Owner: Will it be like the flood of '87 tomorrow?
Friend: Mmm. I remember getting that call from Earle, his wife was stuck there at the farmhouse where the stream had flooded, could I get her out? he wanted to know.
Friend: You know [pause]. She's a big woman [pause]. Hard to carry through that lake.
Friend: [pause]. And then I shut her foot in the car door.
That friend wandered off, and another friend wandered in.
Other Friend: I'm off to Wal-Mart. Need anything?
Owner: I can't think of anything.
Other Friend: I'm gonna buy a new belt.
Owner: [looks closely at Other Friend's belt]. You can't get another five years out of that one?
Later in the day, on my way north to pick up my son at school, I stopped to run a few errands.
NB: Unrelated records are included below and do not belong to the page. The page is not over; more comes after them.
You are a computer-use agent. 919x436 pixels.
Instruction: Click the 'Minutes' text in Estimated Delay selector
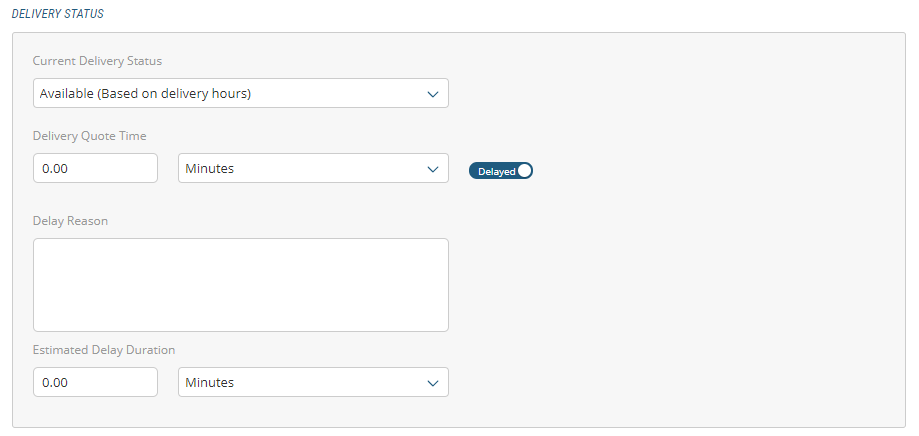[209, 383]
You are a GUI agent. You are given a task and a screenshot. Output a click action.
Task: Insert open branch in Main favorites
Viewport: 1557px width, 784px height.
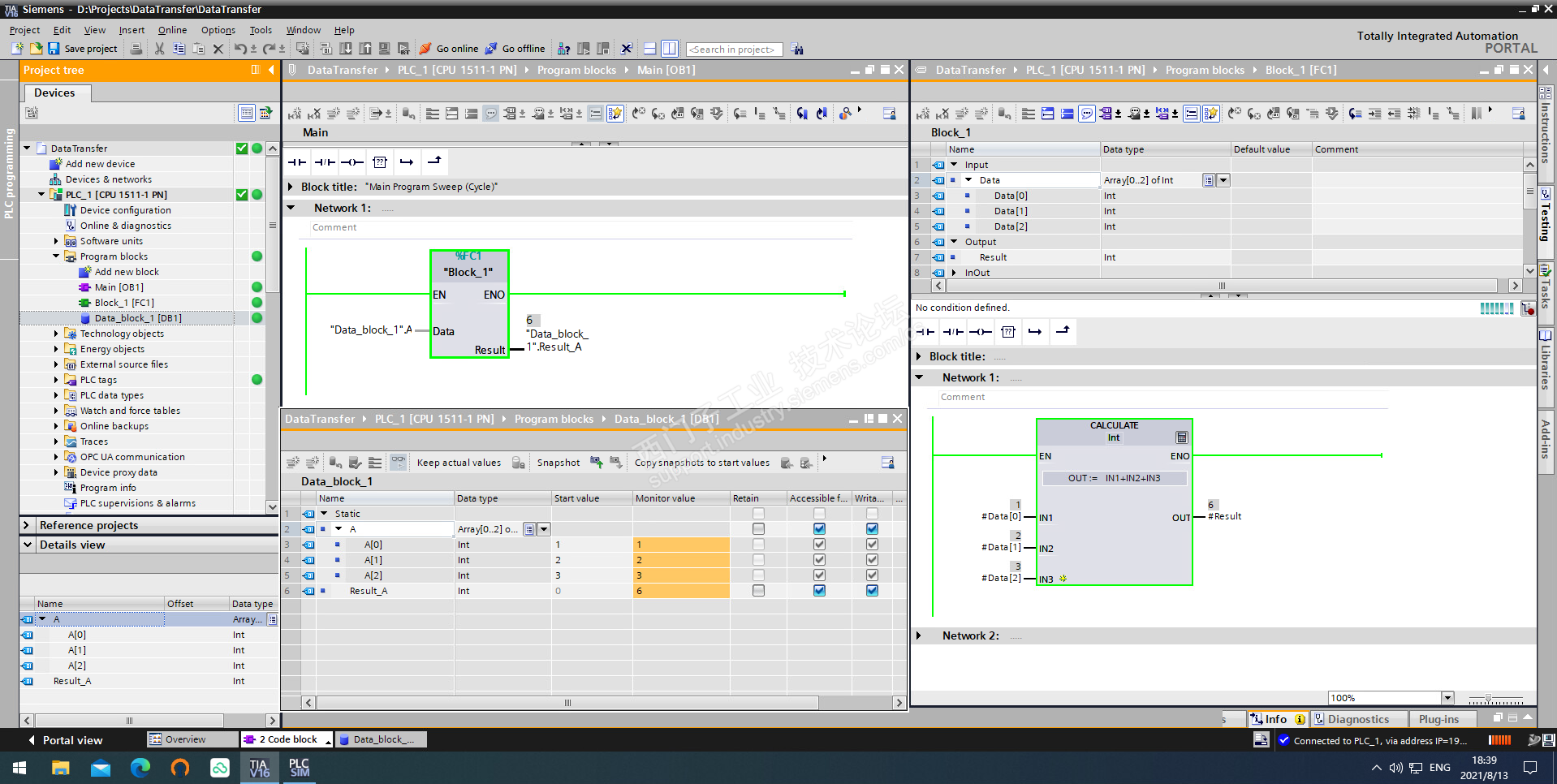(406, 162)
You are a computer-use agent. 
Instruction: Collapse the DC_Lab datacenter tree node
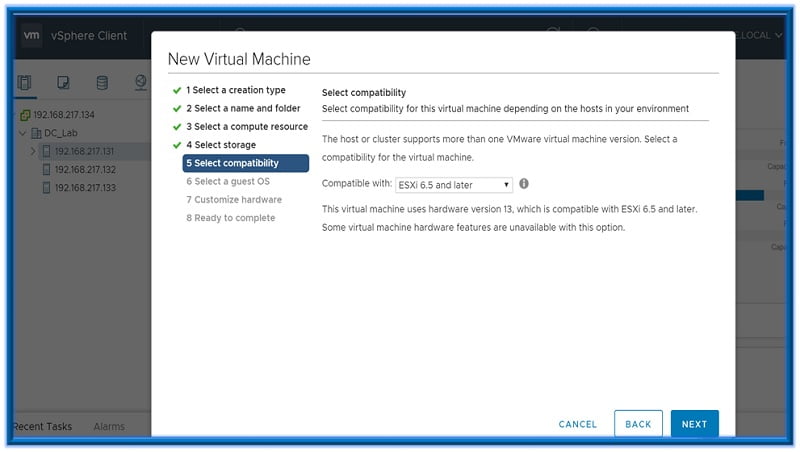pyautogui.click(x=22, y=133)
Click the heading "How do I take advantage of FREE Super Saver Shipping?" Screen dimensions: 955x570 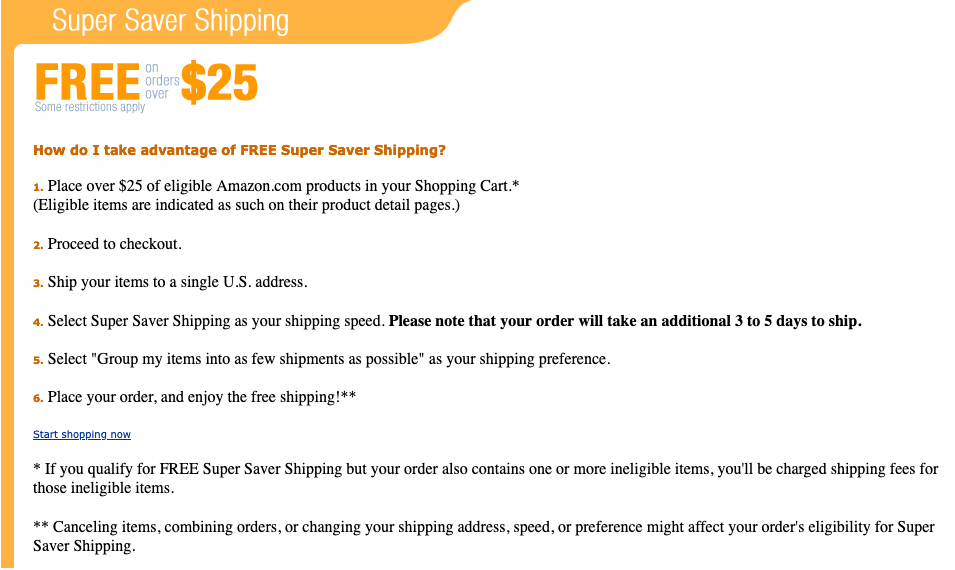pos(239,150)
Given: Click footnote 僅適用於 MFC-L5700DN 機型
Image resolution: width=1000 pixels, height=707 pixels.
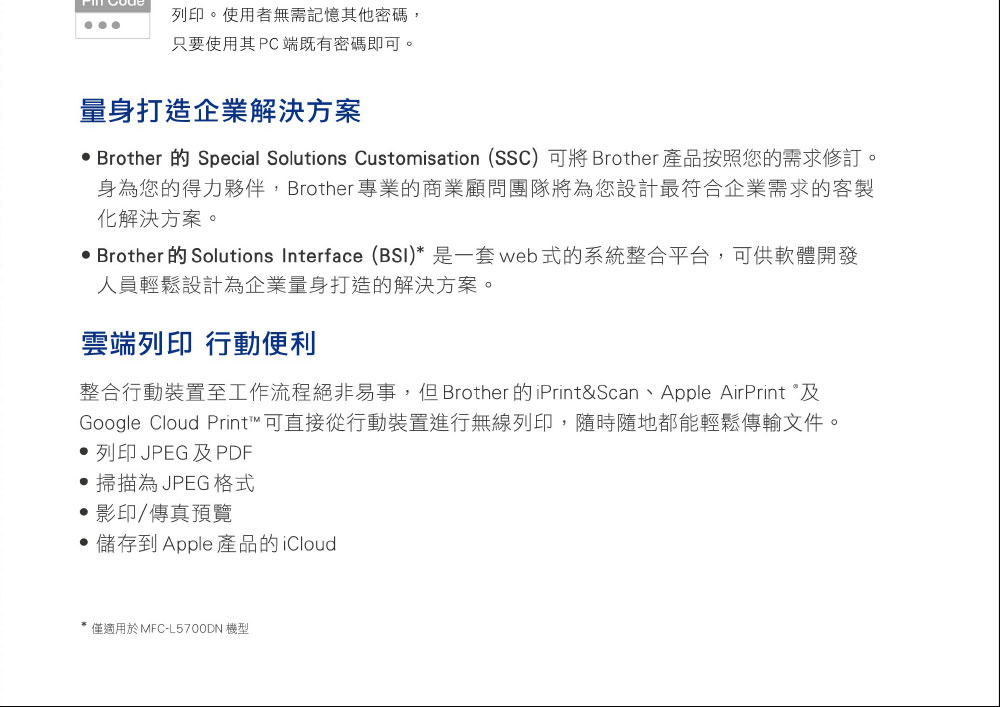Looking at the screenshot, I should pos(165,629).
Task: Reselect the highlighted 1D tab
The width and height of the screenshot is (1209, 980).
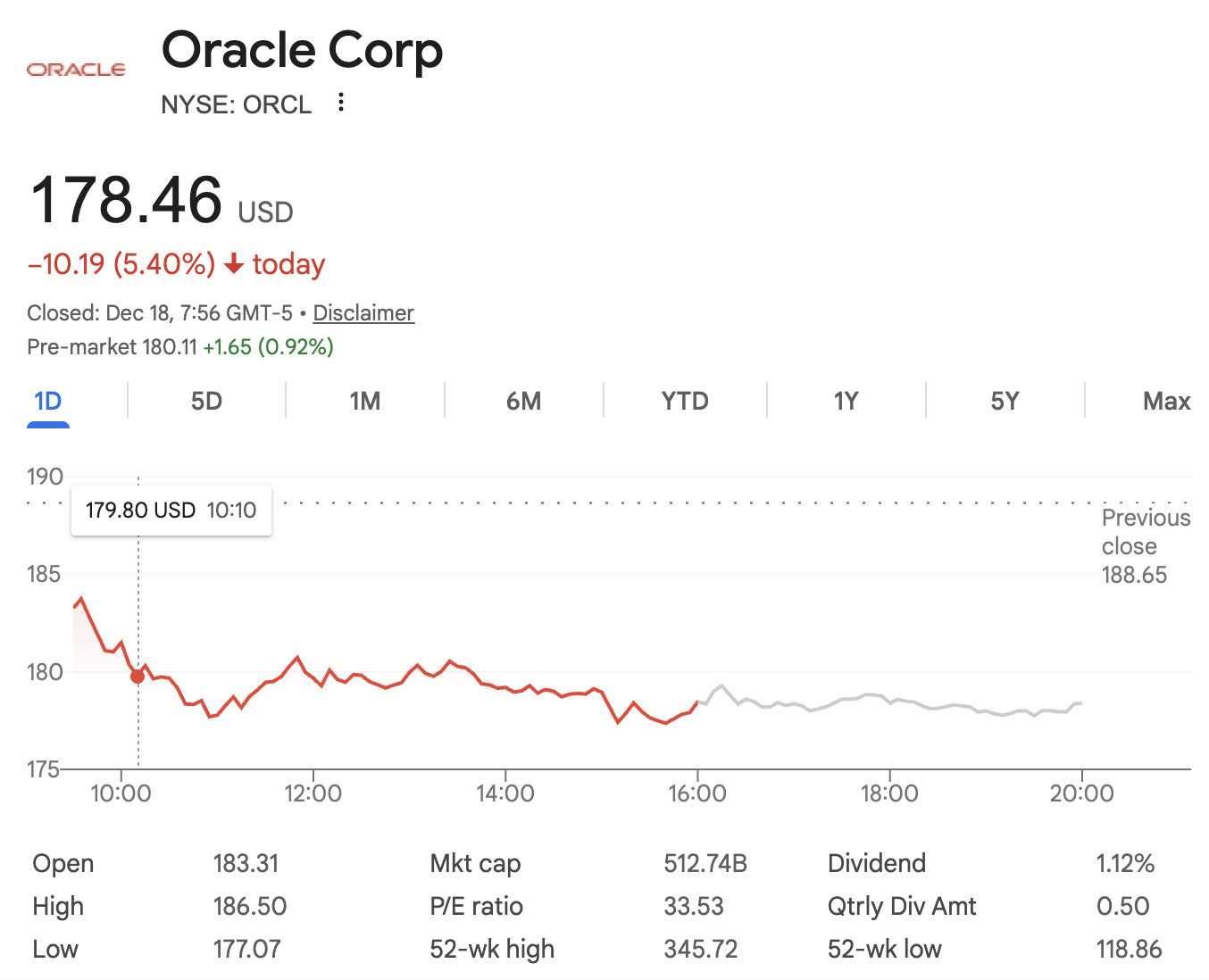Action: point(48,402)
First, I went to the feed store to buy some new work gloves. While Clerk 1 was ringing up my purchase, Clerk 2 bustled over and started bossing him around.
Clerk 2: Time for you to go do [something unexplained in another part of the store].
Clerk 1: It's been a long time since I done that.
Clerk 2: It ain't hard, go on and do it.
Clerk 1: But first I'm gonna go outside for a minute.
Clerk 2: Take a phone with you. Which phone you gonna take?
Clerk 1: I'll bring number 6.
Clerk 2: [darkly]. Ah. You're taking The Aggravator.After buying my gloves, I walked next door to the grocery store. There, in front of the entrance, was the woman who grooms my dog. She was just standing there, going nowhere, holding the leash of a young springer spaniel.
Me: Hi, Sue! What are you doing?
Sue: I'm teaching him to meet people!
Young Springer Spaniel: [bounce, leap, bounce, leap, bounce, leap, bounce, leap].I'd like to say that this was the same day I saw the Amish family purchasing (1) a package of lunch meat, (2) a box of factory-farmed eggs, and (3) a jumbo-sized bag of Cheerios, but that was last week.